Merriam Turkey Hunt With High Prairie Outfitters
by Dan Wennerlind
In August I had the pleasure of taking my father with me on a World Class All Inclusive Antelope Hunt with Dave Ciani of High Prairie Outfitters near the Black Hills of South Dakota. We had such a great experience on that trip that I could hardly say no when Dave Ciani offered me the chance to join him again this spring on a Guided Merriam Turkey Hunt in the Black Hills. I took this opportunity as a perfect chance to not only enjoy a fantastic spring turkey hunt but to do a little site seeing after the hunt with all of the incredible tourist attractions that the Black Hills area has to offer.
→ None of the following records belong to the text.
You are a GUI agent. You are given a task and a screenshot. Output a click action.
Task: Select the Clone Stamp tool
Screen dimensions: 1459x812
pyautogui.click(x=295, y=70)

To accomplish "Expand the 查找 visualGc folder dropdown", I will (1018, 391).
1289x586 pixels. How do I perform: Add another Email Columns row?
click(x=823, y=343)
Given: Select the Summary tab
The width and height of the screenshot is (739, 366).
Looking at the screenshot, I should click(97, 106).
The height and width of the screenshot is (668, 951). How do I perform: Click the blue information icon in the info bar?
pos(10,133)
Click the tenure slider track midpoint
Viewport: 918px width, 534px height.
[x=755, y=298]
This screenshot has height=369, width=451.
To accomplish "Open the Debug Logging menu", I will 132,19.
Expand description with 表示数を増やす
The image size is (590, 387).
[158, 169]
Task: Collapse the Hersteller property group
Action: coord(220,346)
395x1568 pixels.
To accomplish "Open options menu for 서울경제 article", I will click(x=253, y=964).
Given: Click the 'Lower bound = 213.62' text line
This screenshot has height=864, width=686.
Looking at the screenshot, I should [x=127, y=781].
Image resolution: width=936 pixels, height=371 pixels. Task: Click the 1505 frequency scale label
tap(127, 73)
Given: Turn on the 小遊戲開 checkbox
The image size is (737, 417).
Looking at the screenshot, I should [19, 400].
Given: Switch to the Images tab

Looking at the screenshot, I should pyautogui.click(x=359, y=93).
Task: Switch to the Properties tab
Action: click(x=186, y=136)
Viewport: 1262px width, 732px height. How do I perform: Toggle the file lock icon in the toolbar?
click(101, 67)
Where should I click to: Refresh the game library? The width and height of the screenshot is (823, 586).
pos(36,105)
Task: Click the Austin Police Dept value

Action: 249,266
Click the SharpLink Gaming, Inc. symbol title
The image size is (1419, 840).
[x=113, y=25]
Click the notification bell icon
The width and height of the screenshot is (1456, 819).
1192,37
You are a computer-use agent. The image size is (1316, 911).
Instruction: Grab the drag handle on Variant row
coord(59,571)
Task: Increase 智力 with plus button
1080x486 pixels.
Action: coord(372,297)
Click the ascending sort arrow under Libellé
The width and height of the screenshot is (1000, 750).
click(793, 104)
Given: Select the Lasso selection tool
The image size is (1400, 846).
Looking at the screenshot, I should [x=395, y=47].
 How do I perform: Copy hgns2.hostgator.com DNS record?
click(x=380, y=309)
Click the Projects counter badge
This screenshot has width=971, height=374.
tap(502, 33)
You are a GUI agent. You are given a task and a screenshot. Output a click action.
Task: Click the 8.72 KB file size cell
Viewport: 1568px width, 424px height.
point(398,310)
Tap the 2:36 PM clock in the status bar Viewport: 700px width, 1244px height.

As I hung up the phone with expert turkey hunting outfitter Dave Ciani, two days before I was scheduled to meet him in mid April, I was extremely excited. Dave had told me story after story of all of the hunters who had already had success with him this spring. In fact he was a perfect 8 for 8 with his gun hunters and the two archery hunters both had multiple opportunities that were up close and personal with trophy Merriam tom turkeys. However I also realized that this was not going to be a gimmie hunt by any means as the Black Hills area was right in the middle of the biggest snow storm in 7 years according to Ciani. In fact after all the smoke cleared and the 60 mph winds died down there was approximently 56 inches of snow covering the ground where we were expected to hunt near the Spearfish/Deadwood, SD area.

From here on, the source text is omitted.